The borough of Harrow is home to another trio of engrossing museums: The rambling Headstone Manor is the place to get your historical bearings of the area: brimming with some 15,000 objects, this rustic country pile explores Harrow's storied past through artefacts, fine art, and natural history items, with displays on Hamilton’s Brushworks, the Kodak Factory, not to mention an Anglo-Saxon map, created by a certain Matt Brown of Londonist fame.
In Pinner Memorial Park, you'll find the Heath Robinson Museum, its galleries laden with some 1,000 original works of the cartoonist/satirist/contraption-inventor extraordinaire, who lived nearby. The museum also hosts regular workshops.
Up towards Stanmore, you'll find Bentley Priory, the John Soane-designed former royal palace, from which the Battle of Britain was arguably won, thanks to the operation set ups that were here at the time. With its Spitfire-themed stained glass windows, sprawling gardens studded with planes, and its recreation of a wartime filter room, we've previously named Bentley Priory 'the most important museum you've probably never heard of.'
A pagan past
Tracking back to those Anglo-Saxons for a second; did you know that Harrow-on-the-Hill was once a hotbed for pagan activity? The area used to be called 'Gumeniga hergae' which translates from Anglo-Saxon English as 'heathen shrine'. The area's famous medieval church, St Mary's, is built on an old place of pagan worship, in an attempt to convert non-believers to the Christian cause.
This is a sponsored inclusion on behalf of Eastman Village.
Shared ownership homes at Harrow’s sustainable new neighbourhood
Here’s another thing you might not know about Harrow – it used to be home to the UK’s largest Kodak factory, and the historic site is now getting a second lease of life. Eastman Village by Hyde New Homes is a brand new residential quarter, with sustainability at its heart. We’re talking ultra-energy efficient homes; EV charging points; acres of green space, including bee-and-bird-friendly landscaping, and a fantastic new network of footpaths and cycle paths (bike storage is available on site!)
What’s more, a home here could be much more affordable than you think – thanks to Shared Ownership. Through this part-buy, part-rent scheme, an Eastman Village apartment could be yours for as little as £84,000 for a 25% share (FMV: £336,000).
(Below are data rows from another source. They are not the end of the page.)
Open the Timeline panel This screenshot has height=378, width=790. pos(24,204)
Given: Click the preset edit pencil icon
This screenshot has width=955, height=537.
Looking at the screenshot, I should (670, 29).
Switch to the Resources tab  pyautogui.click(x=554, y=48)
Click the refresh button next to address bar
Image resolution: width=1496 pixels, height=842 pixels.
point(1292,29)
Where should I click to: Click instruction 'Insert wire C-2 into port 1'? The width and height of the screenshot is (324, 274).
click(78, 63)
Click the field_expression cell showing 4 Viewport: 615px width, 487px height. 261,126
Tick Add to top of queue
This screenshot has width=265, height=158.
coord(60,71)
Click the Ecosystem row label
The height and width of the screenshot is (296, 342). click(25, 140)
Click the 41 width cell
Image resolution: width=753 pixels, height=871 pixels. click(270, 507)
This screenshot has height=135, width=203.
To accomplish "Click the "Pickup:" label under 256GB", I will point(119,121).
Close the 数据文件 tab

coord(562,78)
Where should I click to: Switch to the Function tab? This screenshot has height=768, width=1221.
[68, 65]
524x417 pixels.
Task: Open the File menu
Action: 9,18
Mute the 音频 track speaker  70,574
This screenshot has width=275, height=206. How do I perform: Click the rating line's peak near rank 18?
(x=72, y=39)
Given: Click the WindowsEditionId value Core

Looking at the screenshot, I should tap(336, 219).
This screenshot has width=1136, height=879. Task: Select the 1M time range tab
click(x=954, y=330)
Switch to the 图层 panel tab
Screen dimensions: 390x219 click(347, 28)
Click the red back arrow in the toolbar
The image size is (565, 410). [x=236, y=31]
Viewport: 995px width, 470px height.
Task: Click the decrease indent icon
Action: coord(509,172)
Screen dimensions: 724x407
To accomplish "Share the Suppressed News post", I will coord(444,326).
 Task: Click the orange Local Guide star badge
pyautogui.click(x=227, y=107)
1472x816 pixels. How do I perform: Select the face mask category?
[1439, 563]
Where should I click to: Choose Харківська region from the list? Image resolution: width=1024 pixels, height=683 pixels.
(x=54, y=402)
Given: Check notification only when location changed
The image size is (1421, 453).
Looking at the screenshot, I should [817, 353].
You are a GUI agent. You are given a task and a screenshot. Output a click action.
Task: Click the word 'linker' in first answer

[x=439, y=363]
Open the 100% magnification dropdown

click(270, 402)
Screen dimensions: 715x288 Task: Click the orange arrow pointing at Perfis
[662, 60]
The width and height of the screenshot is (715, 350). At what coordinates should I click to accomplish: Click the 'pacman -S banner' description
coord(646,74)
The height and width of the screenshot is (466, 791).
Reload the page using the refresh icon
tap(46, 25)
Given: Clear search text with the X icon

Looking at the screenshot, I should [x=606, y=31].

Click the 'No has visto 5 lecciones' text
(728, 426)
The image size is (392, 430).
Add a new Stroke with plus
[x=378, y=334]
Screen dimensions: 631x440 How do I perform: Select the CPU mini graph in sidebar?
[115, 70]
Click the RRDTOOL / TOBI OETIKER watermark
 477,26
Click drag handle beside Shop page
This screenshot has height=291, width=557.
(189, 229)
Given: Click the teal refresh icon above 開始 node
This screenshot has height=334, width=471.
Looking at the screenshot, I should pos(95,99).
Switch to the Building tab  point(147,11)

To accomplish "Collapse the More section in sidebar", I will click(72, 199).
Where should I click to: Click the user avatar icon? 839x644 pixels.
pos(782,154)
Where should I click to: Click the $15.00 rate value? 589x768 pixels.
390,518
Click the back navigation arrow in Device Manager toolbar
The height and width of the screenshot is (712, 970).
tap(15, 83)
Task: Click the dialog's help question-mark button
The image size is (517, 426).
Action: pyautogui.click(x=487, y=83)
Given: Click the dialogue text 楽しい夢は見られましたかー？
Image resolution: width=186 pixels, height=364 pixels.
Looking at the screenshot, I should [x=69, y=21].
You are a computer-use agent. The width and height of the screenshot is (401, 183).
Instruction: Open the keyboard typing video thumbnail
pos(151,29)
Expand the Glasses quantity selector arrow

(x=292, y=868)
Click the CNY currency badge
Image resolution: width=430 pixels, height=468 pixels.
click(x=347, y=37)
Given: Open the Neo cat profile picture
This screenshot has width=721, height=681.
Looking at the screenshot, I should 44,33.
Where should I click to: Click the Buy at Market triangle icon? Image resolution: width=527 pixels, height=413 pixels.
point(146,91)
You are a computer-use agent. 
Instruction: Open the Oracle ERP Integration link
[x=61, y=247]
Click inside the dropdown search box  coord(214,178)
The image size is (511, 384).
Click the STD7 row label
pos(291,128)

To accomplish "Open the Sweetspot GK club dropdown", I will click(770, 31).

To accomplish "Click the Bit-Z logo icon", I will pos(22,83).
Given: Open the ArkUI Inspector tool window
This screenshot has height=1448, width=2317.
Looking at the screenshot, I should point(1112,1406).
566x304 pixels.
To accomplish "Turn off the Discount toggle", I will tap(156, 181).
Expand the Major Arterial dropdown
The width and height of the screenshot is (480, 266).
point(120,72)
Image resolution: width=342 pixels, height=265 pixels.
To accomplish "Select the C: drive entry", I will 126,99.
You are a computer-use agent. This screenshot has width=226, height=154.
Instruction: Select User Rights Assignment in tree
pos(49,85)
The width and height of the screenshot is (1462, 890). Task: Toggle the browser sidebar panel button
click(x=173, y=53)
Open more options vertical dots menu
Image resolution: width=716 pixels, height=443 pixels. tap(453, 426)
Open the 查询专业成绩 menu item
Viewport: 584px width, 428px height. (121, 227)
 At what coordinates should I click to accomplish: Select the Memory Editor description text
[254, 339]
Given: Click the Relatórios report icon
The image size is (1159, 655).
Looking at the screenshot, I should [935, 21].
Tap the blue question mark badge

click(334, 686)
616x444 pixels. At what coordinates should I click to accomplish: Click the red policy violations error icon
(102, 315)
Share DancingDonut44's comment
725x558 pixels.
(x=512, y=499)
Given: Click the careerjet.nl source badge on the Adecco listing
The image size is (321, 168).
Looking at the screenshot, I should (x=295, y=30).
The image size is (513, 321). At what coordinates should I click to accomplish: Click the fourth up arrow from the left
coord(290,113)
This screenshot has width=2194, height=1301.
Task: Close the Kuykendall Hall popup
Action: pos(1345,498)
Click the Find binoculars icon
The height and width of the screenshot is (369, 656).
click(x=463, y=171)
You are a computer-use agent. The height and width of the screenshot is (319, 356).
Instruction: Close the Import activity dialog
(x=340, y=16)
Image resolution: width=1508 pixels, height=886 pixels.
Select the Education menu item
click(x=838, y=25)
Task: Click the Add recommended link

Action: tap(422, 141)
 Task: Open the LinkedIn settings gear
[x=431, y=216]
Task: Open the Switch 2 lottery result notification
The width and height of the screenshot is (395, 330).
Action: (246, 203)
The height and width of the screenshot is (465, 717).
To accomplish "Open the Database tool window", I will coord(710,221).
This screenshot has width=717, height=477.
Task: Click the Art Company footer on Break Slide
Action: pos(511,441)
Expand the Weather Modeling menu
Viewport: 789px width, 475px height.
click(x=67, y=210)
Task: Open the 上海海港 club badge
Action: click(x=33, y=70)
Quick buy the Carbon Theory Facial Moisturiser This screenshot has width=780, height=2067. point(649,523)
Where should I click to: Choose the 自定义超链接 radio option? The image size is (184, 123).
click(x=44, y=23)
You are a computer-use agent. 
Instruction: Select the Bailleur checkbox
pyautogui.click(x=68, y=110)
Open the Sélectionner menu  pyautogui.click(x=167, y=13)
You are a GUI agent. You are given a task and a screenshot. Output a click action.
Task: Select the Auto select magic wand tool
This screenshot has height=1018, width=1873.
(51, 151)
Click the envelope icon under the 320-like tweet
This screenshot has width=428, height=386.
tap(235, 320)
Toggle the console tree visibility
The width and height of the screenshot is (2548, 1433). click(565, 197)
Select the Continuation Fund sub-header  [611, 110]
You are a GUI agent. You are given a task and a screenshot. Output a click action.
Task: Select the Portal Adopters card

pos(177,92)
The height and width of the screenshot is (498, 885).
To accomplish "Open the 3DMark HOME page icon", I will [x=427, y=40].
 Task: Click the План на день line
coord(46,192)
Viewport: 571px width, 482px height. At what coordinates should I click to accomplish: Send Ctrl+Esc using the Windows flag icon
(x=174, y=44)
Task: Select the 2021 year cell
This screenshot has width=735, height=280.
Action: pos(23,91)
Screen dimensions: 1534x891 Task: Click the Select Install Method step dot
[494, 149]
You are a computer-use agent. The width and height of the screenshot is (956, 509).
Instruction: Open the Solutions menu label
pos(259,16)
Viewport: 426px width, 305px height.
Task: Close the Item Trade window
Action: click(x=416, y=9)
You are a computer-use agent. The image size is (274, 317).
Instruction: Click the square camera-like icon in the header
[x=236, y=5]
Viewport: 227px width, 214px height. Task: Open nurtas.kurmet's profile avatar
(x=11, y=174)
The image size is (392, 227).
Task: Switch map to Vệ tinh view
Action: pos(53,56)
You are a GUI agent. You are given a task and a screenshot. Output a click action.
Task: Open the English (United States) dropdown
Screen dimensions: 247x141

Choose from a range of 1-3 bedroom homes, each equipped with integrated appliances, energy efficient fixtures and fittings (with homes categorised as EPC Level B, buyers could save over £2k per year on energy bills), and its own private balcony or garden.
On top of all that, an array of onsite amenities are in the works, including a residents-only gym, cafes, a restaurant, and a supermarket. When you do fancy venturing further afield, you’re just a 10-minute stroll from Harrow & Wealdstone station. From here, you can get to Euston in under 15 minutes via the Overground, or hop on the Bakerloo line and arrive at Paddington in less than half an hour. Couple these excellent transport links to central London with the bucolic delights of Harrow itself (Stanmore Country Park, Ruislip Common, Headstone Manor), and you really get the best of both worlds at Eastman Village.
Grim's Dyke — home to a great man and tragic death
What a cheery sounding place. Grim's Dyke is a Best Western Hotel in Harrow Weald. So far, so ordinary. However, the building's history is fascinating. It was built between 1870 and 1872, and purchased in 1890 by one W. S. Gilbert. You may know him better as one half of operatic writing duo Gilbert and Sullivan (we can hear you humming The Pirates of Penzance already...). He kept quite a menagerie here, including bees, pigs, horses, monkeys and parrots. The cats and dogs of the house, meanwhile, dined with the family at mealtimes!
Gilbert lived at the property until his tragic death in 1911. He had invited two local women out to his lake for swimming lessons. Ruby Vivian Preece found herself out of her depth, so Gilbert went out to save her. He managed to, but the exertion of saving her life cost him his own, dying of a heart attack brought on by the stress.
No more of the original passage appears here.